The output this is giving me is this:
Code:

present:
yes
capacity
state:
ok
charging
state:
charging
present
rate:
unknown
remaining
capacity:
5760
mAh
present
voltage:
unknown

This output I am expecting is this:
Code:

present:                yes
capacity state:          ok
charging state:          charging
present rate:            unknown
remaining capacity:      5760 mAh
present voltage:        unknown

While the output I have is an acceptable "hack" for utilization in my script, it doesn't really provide what I had hoped. I wanted to parse the text in case the data in that file changes in future acpi/kernel releases instead of just relying on hard-coded indexes utilizing the colon character as my "end of label" indicator.

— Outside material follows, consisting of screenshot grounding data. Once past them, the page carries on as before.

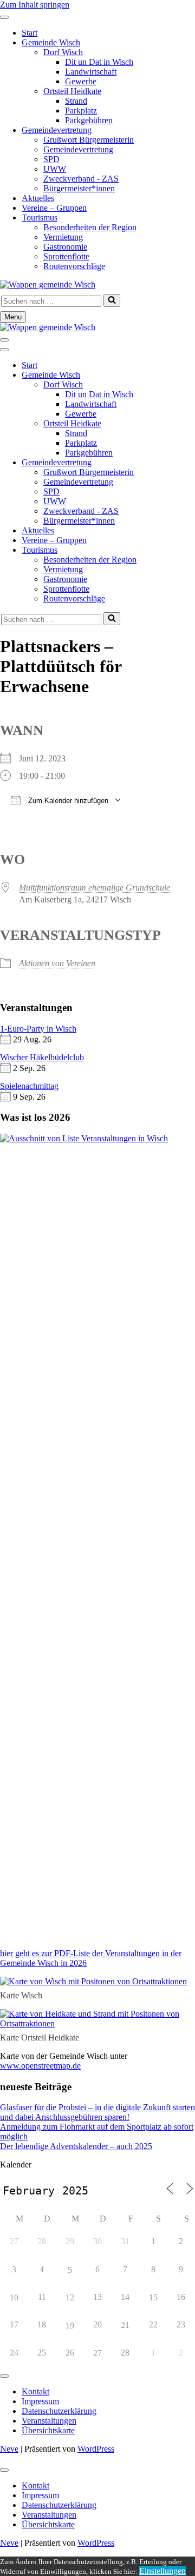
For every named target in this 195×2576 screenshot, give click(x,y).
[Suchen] (111, 300)
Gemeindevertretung (57, 130)
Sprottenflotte (66, 256)
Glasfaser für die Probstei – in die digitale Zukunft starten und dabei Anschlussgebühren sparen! (97, 2112)
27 (97, 2353)
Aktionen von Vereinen (57, 963)
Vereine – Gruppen (54, 207)
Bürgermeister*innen (79, 188)
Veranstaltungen (49, 2420)
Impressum (40, 2401)
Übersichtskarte (48, 2430)
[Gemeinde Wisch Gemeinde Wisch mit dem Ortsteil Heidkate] (47, 284)
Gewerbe (80, 81)
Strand (76, 100)
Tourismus (39, 217)
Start (29, 32)
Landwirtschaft (90, 71)
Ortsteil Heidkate (72, 91)
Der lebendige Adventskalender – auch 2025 (76, 2146)
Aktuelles (38, 198)
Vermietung (63, 237)
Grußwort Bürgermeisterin (88, 139)
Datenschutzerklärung (59, 2411)
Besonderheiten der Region (89, 227)
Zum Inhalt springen (34, 4)
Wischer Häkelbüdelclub (42, 1057)
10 (14, 2297)
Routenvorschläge (74, 266)
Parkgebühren (89, 120)
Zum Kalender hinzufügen (67, 801)
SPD (51, 159)
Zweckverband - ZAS (81, 178)
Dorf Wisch (63, 52)
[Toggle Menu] (4, 17)
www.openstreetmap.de (40, 2065)
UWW (54, 168)
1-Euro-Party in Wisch (38, 1028)
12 (70, 2297)
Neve (9, 2448)
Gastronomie (65, 246)
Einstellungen (162, 2570)
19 (70, 2325)
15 (153, 2297)
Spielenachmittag (29, 1085)
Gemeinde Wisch (51, 42)
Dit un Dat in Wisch (99, 61)
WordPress (95, 2448)
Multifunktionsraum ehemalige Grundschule (94, 887)
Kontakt (35, 2391)
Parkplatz (81, 110)
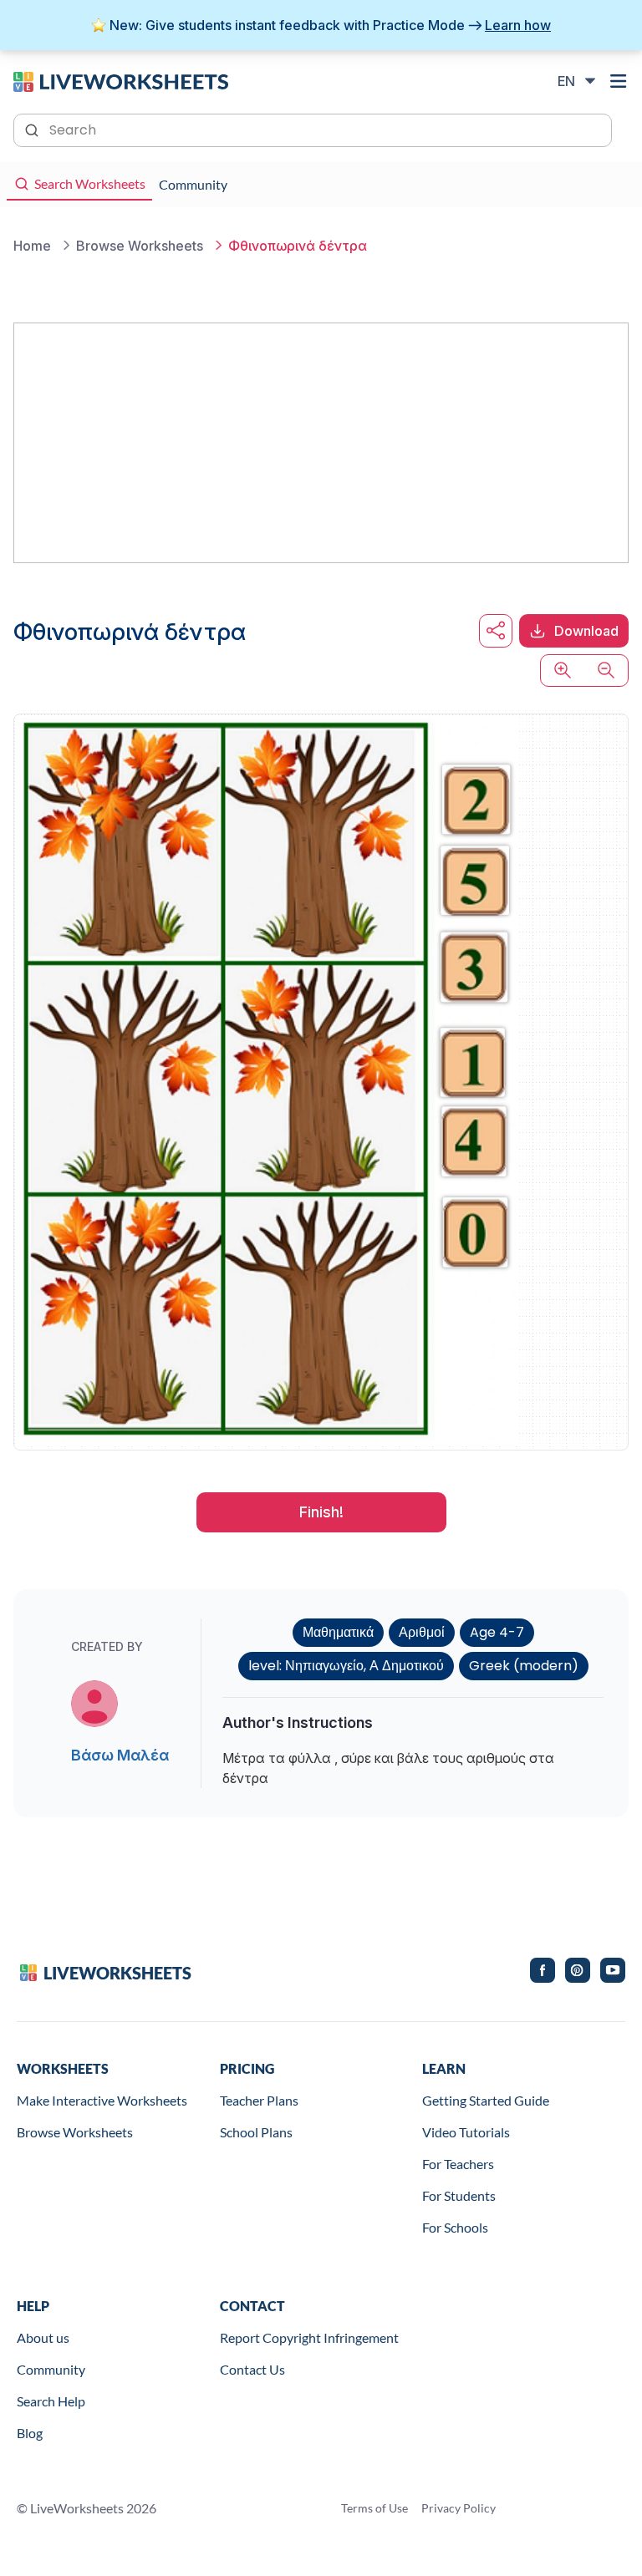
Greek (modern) (523, 1665)
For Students (459, 2195)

This concerns me because I also want to cat the /proc/acpi/battery/BATx/info file for the "design capacity" in order to calculate the percentage of battery life remaining. If either changes, my shell script will wind up vomiting all over me.

I wanted to avoid doing this in C/C++, even though it fits the solution as well. But I may wind up switching to that if I can't get this working.

Thanks.

acid_kewpie 11-28-2006 08:03 AM

i've not done this with arrays in bash directly, but i'm sure you need to look at the $IFS vairable. by default IFS (Input Field Seperateor) is white space, so to delimit the output you have, everything seperated by some form of white space is a different record. instead, you'd want to change $IFS to be a new line temporarily. try this:

IFS='\n' battStats=( $(cat $BATT_DIR/$batt/state) )

revof11 11-28-2006 08:14 AM

Doing that is actually giving me a syntax error:

Code:

line 60: 0
1
2
3
4
5
6
7
8
9
10
11: syntax error in expression (error token is "1
2
3
4
5
6
7
8
9
10
11")

I attempted utilizing what you posted in two separate code format styles just to be safe as well. First I did exactly what you posted, second I separated the IFS and battStat population to two separate lines.

BTW... line 60 is the echo statement in this snippet:
Code:

for battElement in $(seq 0 $((${#battStats[@]} - 1)))
  do
    echo ${battStats[$battElement]}
  done


Roger Krowiak 11-28-2006 09:56 AM

In another thread I've found that there should be
Code:

IFS=$'\n'
which works perfectly for me. Anyone know why there must be the $ sign? It doesn't work withou it.

revof11 11-28-2006 12:36 PM

HUZZAH!!
Thank you SO much!

That works perfectly.
Now to just finish up the rest of my script.